The house of Cartier remained in Cartier hands for quite some time, but when Pierre Cartier, the last of Louis-Francois’s grandsons, passed on in 1964, the family sold the business. The new owners were devoted to making sure the Cartier name continued to stand for excellence. They expanded the brand to include pens, scarves, and leather in the 1970s, with fragrances to follow in 1981. Their fragrances have the same amazing craftsmanship as their watches, meticulously designed to create something unique.
The first Cartier fragrance, Must de Cartier, is a oriental fragrance for women with notes of green mandarin, peach, lemon, bergamot, and pineapple for a sweet refreshing feel, but also transfused with carnation, orchid, jasmine, rose, and ylang-ylang for a thoroughly feminine aroma. Touches of leather, vanilla, civit, and musk give it a subtle allure, and add to its appealing complexity.
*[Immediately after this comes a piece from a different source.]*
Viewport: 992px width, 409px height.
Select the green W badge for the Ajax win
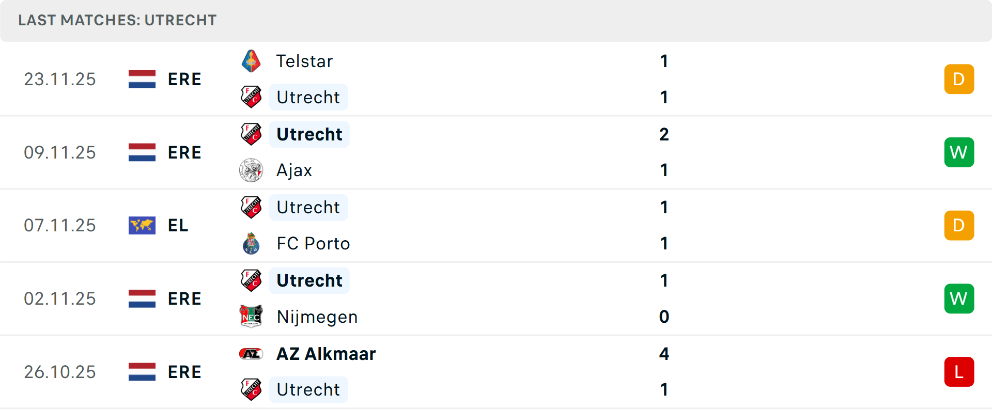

All of this is in a Cartier perfume for daily wear.
Their first men’s cologne was named Santos de Cartier after the aviator and the first wristwatch. This is also a daily wear fragrance, sharp and spicy and woody for a heady masculine scent. While it can be worn every day, it is especially suited for evenings or cold weather, with its deeply warm aroma. The perfume contains notes of galbanum, patchouli, amber, and sandalwood. Both Must de Cartier and Santos de Cartier were launched in 1981.
Panthere de Cartier, launched in 1987, is exotic, a spicy, fruity blend, with tones of wood and flowers. It has a definite classical touch to it. This luxuriously warm fragrance is like being wrapped in the softest blanket on a chilly night. The fruity top notes of grapefruit and tangerine are heated up by spicy pepper and ginger, and touched with incense and rose. Exotic oriental flowers like gardenia, jasmine, narcissus, ylang-ylang, and others bloom in the heart, grounded by vetiver and spiced up by nutmeg. The base contains patchouli, musck, civet, cedar, amber, and vanilla, among other notes.
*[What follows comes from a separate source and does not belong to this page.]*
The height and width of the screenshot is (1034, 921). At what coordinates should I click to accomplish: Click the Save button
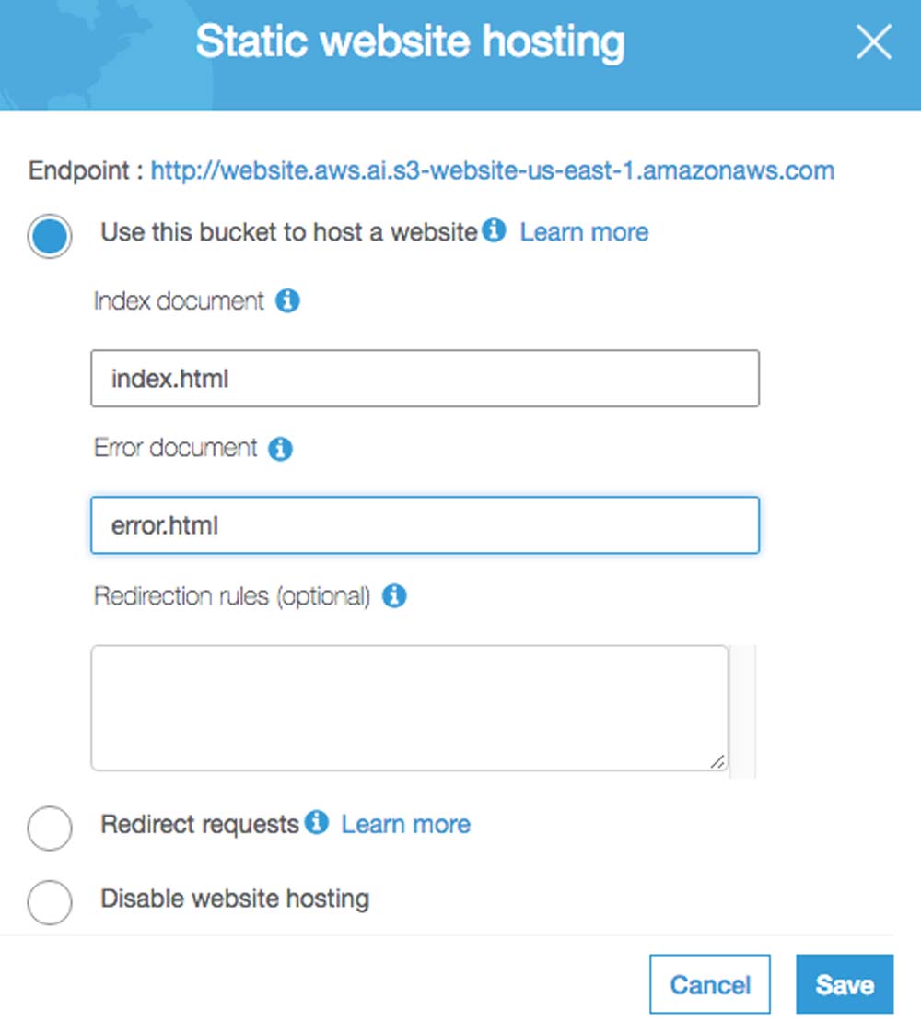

The Modern Cartier Society
The Cartier Society still holds offices in London, Paris, and New York, but their influence is felt far beyond those cities. The work of Cartier has been featured in museums and displayed among some of the great works of art known in the world today. Celebrities and royalty have bought their jewelry, from the United Kingdom to Monaco to Egypt to Romania to Siam, and many more.
Today’s Cartier retains as partial owner the young granddaughter of Pierre Cartier. The revived and renewed Cartier Society may one day climb to even greater heights than its known in the past.